Prior to infection, pigs in group 1 (Vaccinated, homologous) had significantly higher HI titers compared to the other three groups. In the group 3 (vaccinated, heterologous monvalent) 4 pigs had HI titers against the challenge strain, while pigs in groups 2 and 4 were negative against the challenge strain. All groups were HI positive against the challenge strain at necropsy, however HI titers were statistically different between group 4 and groups 1 and 3.

Proportion of pigs infected

The proportion of pigs infected was significantly higher in group 4 than in the vaccinated ones. Also, the percentage of infected pigs in group 1 was significantly lower than in group 2, but there was no difference with group 3.

Torremorell vacc pigs aerosol influenza proportion negative pigs
Proportion of negative pigs over time

Nasal swabs and oral fluids

Pigs in group 4 had higher amounts of nasal virus shedding most of the sampling days compared to vaccinated groups.
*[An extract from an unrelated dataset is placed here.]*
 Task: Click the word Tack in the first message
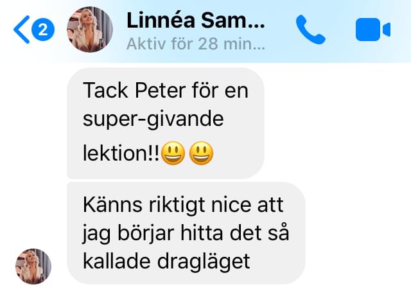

Additionally, group 2 had higher levels of IAV compared with groups 1 and 4. Oral fluid results were in agreement with nasal swab.

 

Torremorell vacc pigs aerosol influenza nasal shedding
Nasal shedding over time

Air samples

All air samples in the vaccinated groups tested negative by RRT-PCR. Air samples collected at days 1, 2 and 3 from NON-VAC pigs tested positive by RRT-PCR but negative by virus isolation

Abstract

The 2009 influenza pandemic, the variant H3N2v viruses in agricultural fairs and the zoonotic poultry H5N9 infections in China have highlighted the constant threat that influenza A viruses (IAV) present to people and animals. In this study we evaluated the effect of IAV vaccination on aerosol shedding in pigs housed in warm environmental conditions. Thirty-six, three-week old weaned pigs were obtained from an IAV negative herd and were randomly allocated to one of 4 groups: 1) a homologous vaccine group, 2) a heterologous multivalent vaccine group, 3) a heterologous monovalent group and, 4) a non-vaccinated group. After vaccination pigs were challenged with the triple reassortant A/Sw/IA/00239/04 H1N1 virus. Environmental temperature and relative humidity were recorded throughout the study. Nasal swabs, oral fluids and air samples were collected daily. All samples were tested by RRT-PCR and virus isolation was attempted on positive samples. Average temperature and relative humidity throughout the study were 27°C (80°F) and 53%, respectively. A significantly higher proportion of infected pigs was detected in the non-vaccinated than in the vaccinated group. Lower levels of nasal virus shedding were found in vaccinated groups compared to non-vaccinated group and IAV was not detected in air samples of any of the vaccinated groups. In contrast, positive air samples were detected in the non-vaccinated group at 1, 2 and 3 days post infection although the overall levels were considered low most likely due to the elevated environmental temperature. In conclusion, both the decrease in shedding and the increase in environmental temperature may have contributed to the inability to detect airborne IAV in vaccinated pigs.